Does anyone have experience with Bite Squad -which is a W-2 company with schedules. I don't want to be locked into a schedule but having gaurentee pay is a benefit. Can one really make justifiable income worth of the time and use of car? Seems like there is a lot of mix reviews as to if Uber eats drivers can make a decent wage. I just don't want a controlled schedule so hoping Uber Eats is an option.


----------



## Kater Gator (Dec 25, 2015)

The first week or two I did Uber Eats, I liked it okay because most of the customers tipped me. But I've quit doing it because the tips stopped ( I don't know why) and Uber added McDonalds. My one and only McDonalds run (and last Uber eats delivery) the McD's employee didn't secure the lid on a soda, it tipped over and spilled all over my front passenger seat. This was followed by a Qdoba run that wasn't packaged properly and I ended up with guacamole on seats. 

If you can protect you seats you might do okay. I've notice most of the incentives in our market are for deliveries only (at least for me.)


----------



## KJRaye (Jun 11, 2017)

Kater Gator said:


> The first week or two I did Uber Eats, I liked it okay because most of the customers tipped me.

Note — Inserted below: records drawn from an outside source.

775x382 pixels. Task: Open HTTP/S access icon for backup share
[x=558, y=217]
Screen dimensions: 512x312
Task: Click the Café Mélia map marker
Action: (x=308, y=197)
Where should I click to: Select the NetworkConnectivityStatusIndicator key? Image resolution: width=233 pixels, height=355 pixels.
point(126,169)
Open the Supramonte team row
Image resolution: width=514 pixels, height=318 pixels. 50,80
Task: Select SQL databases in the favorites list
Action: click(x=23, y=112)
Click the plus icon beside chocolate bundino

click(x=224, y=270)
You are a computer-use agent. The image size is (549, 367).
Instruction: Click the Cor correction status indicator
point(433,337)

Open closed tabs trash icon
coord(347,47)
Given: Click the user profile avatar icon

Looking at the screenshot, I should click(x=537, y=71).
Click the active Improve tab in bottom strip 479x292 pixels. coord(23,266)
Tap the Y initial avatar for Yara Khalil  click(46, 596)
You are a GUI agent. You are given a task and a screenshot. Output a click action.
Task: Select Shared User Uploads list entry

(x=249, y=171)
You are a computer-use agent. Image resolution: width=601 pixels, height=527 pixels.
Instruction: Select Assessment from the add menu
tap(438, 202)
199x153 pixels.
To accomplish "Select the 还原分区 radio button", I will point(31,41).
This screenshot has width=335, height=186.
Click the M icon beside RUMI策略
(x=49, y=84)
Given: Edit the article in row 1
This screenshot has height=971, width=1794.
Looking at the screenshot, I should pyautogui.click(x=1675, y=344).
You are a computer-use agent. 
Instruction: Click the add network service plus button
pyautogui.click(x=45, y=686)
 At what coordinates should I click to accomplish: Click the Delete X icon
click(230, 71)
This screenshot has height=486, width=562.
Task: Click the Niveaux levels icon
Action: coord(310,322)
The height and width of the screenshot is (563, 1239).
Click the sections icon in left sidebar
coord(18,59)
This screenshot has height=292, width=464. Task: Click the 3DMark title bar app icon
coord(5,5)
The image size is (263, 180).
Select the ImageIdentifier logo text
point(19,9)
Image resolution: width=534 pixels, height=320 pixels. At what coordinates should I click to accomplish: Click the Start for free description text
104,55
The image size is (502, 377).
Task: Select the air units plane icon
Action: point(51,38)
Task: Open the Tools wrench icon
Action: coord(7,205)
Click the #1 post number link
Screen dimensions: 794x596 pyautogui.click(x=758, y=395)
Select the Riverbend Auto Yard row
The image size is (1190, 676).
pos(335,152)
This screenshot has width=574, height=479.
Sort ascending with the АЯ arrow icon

But I've quit doing it because the tips stopped ( I don't know why) and Uber added McDonalds. My one and only McDonalds run (and last Uber eats delivery) the McD's employee didn't secure the lid on a soda, it tipped over and spilled all over my front passenger seat. This was followed by a Qdoba run that wasn't packaged properly and I ended up with guacamole on seats.
> 
> If you can protect you seats you might do okay. I've notice most of the incentives in our market are for deliveries only (at least for me.)


In my opinion most people don't have cash always on them to tip. Do they have a way to pay tip electronily? I use Lyft for rides if I don't have cash to tip Uber driver which is most the time. So I am guessing UBER-Eats doesn't have electronic tip option.


----------



## Kater Gator (Dec 25, 2015)

No tipping option an any Uber of any kind.


----------



## Kater Gator (Dec 25, 2015)

Of course now there are tips added to Uber.


----------



## KJRaye (Jun 11, 2017)

Yes! Awesome and I did get some tips this week! My problem is ratings! I am on my 3rd week of deliveries and once rating kicked in it was at 85% and it said it was because I didn't have enough deliveries built up. Then went to 92% and today down to 86% and my understanding in my area we get deactivated if under 85%. Only few issues I have had is locating to customer out front of a business that has many people around. Lots of construction in our area causing me to have to take detour. I have delivered since I was a teenager and I'm kind, clean car, keep food in insulated bag. I'm baffled by the ratings.


----------



## Kater Gator (Dec 25, 2015)

I wouldn't worry about the ratings. Uber needs drivers for Uber Eats, so you're probably safe. Uber on!


----------



## KJRaye (Jun 11, 2017)




----------



## allcingbonz21 (Feb 20, 2017)

Bite Squad you gotta wear a uniform and they want to wrap your car. They offerd me a spot, said no. The uniform and set hours and a whole lot of dead heading plus in my suburban area they dont have enough restaurants lined up. I understand the app is gitchy for the customers so I have been told. Might be better in one of the cities downtown where they are.


----------